PROMPT =>
Look through the records, and wherever the string "this" turns up, copy out that line.

EXCERPTED DATA =>
-=-=-=-=-
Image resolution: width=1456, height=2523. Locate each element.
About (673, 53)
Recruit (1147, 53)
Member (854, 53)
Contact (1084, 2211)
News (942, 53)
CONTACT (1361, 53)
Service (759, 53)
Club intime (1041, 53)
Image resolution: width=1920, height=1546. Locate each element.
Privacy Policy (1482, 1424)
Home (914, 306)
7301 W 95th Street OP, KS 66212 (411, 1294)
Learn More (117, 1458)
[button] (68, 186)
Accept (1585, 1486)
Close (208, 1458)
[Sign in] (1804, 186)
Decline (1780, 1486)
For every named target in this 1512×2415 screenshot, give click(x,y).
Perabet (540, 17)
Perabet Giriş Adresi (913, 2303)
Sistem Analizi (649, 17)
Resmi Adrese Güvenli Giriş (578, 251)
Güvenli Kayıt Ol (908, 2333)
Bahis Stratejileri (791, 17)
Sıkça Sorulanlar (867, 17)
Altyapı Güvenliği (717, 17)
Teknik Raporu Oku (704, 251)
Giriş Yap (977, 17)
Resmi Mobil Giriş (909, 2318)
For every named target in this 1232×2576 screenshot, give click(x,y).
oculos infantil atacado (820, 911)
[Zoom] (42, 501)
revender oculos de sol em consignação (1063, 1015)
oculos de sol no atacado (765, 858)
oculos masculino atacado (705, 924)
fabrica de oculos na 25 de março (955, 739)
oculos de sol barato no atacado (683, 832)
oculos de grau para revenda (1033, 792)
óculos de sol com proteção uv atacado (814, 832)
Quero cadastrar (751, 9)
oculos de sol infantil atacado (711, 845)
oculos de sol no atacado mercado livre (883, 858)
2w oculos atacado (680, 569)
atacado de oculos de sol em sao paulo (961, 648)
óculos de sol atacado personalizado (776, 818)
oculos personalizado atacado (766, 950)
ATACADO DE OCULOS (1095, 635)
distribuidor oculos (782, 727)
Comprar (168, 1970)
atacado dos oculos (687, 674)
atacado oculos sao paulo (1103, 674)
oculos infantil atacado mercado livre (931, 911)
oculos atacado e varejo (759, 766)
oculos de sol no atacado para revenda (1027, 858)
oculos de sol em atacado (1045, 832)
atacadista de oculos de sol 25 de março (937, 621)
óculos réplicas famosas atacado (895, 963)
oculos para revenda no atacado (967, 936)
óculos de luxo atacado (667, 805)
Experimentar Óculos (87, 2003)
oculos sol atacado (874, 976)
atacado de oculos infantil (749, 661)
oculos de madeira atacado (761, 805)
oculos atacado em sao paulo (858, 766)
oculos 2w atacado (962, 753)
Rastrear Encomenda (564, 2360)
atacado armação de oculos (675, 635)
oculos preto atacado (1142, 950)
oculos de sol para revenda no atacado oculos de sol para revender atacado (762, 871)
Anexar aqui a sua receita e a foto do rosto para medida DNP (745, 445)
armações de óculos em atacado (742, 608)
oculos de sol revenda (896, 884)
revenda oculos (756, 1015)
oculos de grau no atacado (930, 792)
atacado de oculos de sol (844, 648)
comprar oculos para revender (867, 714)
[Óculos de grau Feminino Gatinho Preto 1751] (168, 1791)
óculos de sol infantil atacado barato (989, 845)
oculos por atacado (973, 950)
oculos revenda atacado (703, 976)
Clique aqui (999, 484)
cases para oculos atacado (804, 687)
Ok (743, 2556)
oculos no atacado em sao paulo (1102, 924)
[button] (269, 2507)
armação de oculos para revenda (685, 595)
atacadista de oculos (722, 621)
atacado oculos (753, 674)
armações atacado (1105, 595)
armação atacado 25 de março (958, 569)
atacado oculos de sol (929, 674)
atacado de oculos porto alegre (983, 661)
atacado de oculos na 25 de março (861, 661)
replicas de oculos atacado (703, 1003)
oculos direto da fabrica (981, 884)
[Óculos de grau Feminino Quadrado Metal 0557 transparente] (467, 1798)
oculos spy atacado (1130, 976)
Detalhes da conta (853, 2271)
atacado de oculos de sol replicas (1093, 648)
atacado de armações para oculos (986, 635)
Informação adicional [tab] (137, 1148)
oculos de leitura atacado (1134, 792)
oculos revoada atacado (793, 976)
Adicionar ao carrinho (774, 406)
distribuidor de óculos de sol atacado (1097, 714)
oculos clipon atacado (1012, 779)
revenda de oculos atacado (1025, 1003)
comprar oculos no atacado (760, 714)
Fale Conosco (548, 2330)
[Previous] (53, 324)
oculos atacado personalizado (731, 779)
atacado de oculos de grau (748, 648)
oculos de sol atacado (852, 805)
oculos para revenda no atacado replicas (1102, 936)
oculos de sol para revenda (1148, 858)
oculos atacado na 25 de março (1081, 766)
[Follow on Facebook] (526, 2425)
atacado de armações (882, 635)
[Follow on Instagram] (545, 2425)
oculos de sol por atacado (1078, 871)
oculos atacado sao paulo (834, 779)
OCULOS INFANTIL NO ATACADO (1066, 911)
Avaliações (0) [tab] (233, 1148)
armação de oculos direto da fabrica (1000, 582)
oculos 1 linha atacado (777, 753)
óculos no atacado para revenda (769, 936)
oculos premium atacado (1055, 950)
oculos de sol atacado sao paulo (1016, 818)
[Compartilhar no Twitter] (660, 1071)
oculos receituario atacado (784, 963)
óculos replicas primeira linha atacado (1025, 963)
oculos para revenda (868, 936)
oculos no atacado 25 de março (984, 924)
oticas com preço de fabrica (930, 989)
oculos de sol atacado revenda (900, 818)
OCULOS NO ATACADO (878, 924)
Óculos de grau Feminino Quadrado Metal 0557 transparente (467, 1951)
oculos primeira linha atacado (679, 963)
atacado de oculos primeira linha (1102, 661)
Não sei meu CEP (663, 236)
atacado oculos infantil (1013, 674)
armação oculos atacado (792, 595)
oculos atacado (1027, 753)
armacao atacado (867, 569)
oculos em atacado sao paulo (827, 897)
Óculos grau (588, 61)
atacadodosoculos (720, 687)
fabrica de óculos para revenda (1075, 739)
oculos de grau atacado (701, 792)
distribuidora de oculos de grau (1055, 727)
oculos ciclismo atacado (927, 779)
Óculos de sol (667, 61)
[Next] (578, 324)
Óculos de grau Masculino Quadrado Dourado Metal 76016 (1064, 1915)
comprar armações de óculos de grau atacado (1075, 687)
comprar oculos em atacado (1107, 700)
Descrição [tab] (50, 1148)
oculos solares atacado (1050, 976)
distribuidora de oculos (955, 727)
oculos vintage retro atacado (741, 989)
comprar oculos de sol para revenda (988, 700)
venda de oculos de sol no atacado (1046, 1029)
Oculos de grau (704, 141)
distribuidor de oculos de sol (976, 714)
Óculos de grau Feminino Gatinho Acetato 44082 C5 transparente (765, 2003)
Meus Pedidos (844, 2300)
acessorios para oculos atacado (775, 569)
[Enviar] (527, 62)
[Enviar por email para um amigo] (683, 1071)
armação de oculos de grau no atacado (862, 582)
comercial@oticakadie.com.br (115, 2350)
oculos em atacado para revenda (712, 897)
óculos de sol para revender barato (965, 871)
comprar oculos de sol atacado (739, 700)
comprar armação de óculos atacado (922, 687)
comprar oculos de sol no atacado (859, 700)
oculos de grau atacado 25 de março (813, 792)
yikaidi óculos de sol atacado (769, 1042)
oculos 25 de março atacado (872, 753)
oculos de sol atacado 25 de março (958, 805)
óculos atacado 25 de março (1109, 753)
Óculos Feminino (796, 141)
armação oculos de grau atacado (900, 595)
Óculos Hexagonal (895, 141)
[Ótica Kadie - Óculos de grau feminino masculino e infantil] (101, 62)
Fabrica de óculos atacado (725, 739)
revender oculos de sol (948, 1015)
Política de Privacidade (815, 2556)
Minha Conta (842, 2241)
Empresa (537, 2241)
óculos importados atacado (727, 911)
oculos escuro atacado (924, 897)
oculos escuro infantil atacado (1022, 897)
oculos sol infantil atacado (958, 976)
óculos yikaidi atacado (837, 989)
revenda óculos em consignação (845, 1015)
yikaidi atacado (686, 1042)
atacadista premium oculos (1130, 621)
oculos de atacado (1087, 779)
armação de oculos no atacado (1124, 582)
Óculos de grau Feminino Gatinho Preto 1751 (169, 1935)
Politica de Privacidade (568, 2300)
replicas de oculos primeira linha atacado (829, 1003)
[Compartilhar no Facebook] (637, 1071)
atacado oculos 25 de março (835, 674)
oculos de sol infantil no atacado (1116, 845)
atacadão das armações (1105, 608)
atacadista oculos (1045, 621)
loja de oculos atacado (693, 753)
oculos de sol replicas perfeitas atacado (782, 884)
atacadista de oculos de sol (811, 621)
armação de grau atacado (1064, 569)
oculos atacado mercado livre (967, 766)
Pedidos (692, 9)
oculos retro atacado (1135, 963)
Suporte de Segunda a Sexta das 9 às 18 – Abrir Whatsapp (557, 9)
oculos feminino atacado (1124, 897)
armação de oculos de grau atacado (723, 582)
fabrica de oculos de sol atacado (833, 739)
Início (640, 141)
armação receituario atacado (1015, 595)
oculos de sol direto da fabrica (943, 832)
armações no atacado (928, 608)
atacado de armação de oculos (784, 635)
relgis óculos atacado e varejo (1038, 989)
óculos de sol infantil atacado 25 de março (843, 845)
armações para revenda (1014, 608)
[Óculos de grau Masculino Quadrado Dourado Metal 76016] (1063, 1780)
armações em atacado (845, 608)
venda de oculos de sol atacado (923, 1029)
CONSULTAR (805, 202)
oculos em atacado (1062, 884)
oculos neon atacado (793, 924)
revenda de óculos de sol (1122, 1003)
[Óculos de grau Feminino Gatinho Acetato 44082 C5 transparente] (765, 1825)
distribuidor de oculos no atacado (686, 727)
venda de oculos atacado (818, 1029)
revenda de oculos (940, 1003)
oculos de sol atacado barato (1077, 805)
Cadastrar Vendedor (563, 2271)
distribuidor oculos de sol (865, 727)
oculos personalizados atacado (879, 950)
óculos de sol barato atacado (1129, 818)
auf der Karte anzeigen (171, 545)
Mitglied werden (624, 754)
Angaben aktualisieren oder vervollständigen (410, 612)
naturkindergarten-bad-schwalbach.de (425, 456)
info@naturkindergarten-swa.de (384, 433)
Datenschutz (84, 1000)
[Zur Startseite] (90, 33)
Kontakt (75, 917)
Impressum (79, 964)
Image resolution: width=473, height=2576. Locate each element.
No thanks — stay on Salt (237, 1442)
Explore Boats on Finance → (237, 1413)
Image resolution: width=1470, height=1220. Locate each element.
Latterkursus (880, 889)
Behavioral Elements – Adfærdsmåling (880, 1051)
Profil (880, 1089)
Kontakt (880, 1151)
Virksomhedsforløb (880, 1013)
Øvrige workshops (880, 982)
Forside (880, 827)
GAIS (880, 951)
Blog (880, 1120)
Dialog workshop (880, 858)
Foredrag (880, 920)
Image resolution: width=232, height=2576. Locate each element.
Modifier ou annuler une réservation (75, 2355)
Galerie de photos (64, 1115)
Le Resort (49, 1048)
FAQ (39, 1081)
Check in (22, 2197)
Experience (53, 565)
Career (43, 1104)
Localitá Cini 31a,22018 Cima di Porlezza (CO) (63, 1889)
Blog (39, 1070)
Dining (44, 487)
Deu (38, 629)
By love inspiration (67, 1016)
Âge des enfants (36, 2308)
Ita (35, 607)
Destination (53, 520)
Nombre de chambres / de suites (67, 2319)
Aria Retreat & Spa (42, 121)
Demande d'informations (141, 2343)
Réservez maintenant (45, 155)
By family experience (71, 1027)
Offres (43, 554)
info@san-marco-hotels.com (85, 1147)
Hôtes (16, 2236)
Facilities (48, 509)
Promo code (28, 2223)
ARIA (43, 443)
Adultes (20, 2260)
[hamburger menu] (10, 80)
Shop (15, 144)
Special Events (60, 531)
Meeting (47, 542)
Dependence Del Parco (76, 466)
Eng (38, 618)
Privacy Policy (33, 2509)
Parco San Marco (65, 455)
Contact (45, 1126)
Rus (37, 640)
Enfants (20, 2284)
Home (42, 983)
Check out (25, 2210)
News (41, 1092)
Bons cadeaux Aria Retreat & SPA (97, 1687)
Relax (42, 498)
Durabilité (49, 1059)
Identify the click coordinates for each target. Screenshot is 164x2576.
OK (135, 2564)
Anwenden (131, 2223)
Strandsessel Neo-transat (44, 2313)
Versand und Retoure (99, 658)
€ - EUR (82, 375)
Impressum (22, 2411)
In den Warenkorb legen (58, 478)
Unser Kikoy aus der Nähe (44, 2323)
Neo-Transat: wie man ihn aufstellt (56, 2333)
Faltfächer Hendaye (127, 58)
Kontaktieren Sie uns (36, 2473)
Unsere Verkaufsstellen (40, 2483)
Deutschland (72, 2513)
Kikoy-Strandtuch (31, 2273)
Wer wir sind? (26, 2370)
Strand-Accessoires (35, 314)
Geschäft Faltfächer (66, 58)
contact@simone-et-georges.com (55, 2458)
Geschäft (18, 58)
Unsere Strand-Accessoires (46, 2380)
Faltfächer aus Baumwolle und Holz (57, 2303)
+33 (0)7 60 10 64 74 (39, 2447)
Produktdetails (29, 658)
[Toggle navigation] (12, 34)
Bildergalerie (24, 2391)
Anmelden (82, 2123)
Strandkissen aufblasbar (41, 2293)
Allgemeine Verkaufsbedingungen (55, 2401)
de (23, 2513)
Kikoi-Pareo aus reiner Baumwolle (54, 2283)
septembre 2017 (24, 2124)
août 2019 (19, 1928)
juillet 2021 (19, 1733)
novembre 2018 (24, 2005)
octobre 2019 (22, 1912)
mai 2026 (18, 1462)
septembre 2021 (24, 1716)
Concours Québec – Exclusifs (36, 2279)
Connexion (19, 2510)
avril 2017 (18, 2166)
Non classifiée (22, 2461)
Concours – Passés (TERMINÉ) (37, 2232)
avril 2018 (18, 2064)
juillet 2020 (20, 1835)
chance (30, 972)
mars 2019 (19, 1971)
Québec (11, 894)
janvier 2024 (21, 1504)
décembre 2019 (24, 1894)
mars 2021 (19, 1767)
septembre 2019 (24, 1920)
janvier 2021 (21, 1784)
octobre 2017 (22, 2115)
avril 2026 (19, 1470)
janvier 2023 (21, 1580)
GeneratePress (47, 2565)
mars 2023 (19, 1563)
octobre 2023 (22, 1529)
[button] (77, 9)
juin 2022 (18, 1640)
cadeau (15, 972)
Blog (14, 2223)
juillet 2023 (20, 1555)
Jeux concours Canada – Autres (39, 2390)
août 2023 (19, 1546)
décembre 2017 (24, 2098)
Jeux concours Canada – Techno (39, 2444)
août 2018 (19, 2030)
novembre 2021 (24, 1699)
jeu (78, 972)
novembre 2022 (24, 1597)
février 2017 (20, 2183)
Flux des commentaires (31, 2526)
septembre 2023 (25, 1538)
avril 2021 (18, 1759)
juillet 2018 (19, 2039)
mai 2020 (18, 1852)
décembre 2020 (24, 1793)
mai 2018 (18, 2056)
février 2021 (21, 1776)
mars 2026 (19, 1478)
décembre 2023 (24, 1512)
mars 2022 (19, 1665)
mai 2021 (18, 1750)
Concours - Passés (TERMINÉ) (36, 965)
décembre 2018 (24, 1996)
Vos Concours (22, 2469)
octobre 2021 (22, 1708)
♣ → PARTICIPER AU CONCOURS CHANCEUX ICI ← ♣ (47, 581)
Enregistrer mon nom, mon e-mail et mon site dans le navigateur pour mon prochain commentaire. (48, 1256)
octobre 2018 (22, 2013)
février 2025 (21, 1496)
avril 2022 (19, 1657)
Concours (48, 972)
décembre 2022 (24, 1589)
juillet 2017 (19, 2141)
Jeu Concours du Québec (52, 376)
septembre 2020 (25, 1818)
-=-=-=-=-
EXERCISE OUTPUT =>
For every named target in this 1512×2415 screenshot, give click(x,y).
For every named target in this 1232×2576 screenshot, give click(x,y).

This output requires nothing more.